Por Maria Inês Nassif, publicado em Jornal GGN –
Como vítima de atentado, candidato prejudica Alckmin. O eleitorado já está polarizado e vão para o segundo turno um representante do golpe e outro das forças progressistas
O eleitorado do PT vive um clima de insegurança coletivo, acirrado após o suposto atentado contra o candidato da extrema-direita à Presidência, Jair Bolsonaro. Tem algumas razões para isso. A faca passou, fácil, por uma inacreditavelmente frouxa segurança do candidato do PSL (20 agentes da PF teoricamente estariam no palco dos acontecimentos) até chegar à vítima e produzir um estrago considerável.

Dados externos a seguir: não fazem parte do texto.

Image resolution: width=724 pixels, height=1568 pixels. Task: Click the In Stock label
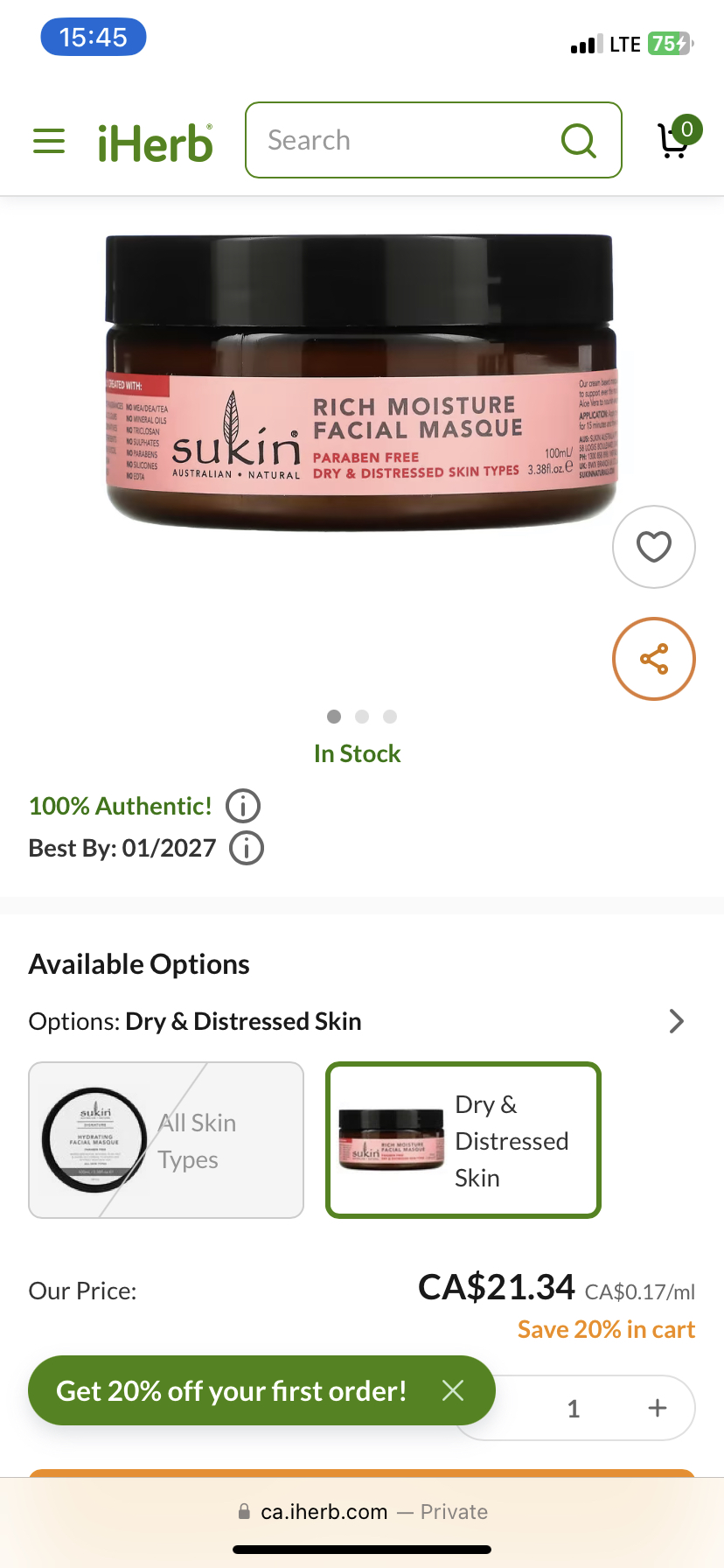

Com isso, o candidato que prega a violência foi vítima de seu veneno e, ironia das ironias, ganhou com isso: essa condição tem o efeito publicitário de apagar da memória de parte do eleitorado o desconforto com suas posições belicistas e com seu discurso nazifascista (morte ao gay e ao “bandido” de favela; surra nas mulheres; militarização da educação etc); e, na economia, “legitimar” o aval de grupos conservadores ao seu “ministro” da Fazenda, Paulo Rabello de Castro, e ao seu extremismo ideológico: venda de todas as estatais; fim da educação pública; condenação total dos direitos de cidadania previstos na Constituição etc etc etc. Para o eleitor classe alta de Bolsonaro, quanto mais ele se expõe, mais difícil fica uma adesão às claras.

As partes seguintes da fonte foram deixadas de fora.